* [Stated problem]
Repeat the lines from the start of the records through the line that contains "click(x=85, y=258)", including that line, without changing anything.

* [Part of a data file]
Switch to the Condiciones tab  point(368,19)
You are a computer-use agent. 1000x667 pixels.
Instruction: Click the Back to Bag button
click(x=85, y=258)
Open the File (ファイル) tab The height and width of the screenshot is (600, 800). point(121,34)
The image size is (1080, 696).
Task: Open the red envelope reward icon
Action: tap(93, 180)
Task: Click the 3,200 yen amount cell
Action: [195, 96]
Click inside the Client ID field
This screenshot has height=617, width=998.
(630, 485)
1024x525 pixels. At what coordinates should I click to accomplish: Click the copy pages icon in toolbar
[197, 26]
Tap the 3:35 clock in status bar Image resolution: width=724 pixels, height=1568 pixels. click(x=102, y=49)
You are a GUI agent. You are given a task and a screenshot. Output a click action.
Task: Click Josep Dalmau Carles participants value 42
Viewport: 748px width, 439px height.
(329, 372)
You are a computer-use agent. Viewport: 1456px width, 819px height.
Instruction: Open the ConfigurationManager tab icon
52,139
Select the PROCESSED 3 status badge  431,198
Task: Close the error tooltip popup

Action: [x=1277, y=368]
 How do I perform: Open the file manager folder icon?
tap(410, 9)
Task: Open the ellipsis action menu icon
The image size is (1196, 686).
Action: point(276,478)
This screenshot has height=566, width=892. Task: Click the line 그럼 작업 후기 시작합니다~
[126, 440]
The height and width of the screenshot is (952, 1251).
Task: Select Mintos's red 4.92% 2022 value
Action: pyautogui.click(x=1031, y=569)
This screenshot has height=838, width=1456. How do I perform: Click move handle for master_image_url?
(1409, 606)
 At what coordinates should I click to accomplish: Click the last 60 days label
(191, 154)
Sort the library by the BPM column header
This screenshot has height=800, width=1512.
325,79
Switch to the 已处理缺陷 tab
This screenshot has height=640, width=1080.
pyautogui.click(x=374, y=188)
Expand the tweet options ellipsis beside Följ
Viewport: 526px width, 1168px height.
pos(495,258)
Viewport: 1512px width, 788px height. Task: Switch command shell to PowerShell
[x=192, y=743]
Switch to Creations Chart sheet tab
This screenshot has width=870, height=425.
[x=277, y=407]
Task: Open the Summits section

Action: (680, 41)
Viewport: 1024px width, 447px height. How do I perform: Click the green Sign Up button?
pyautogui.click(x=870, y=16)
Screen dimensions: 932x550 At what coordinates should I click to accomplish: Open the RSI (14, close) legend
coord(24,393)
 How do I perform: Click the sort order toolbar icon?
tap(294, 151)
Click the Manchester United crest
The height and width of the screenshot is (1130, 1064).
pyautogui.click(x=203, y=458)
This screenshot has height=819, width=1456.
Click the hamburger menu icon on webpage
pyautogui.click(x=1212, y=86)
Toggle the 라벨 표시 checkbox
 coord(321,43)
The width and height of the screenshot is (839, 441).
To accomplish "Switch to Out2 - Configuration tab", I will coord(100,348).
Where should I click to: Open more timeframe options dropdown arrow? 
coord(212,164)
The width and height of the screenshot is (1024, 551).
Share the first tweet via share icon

* [Completed exercise]
Switch to the Condiciones tab  point(368,19)
You are a computer-use agent. 1000x667 pixels.
Instruction: Click the Back to Bag button
click(x=85, y=258)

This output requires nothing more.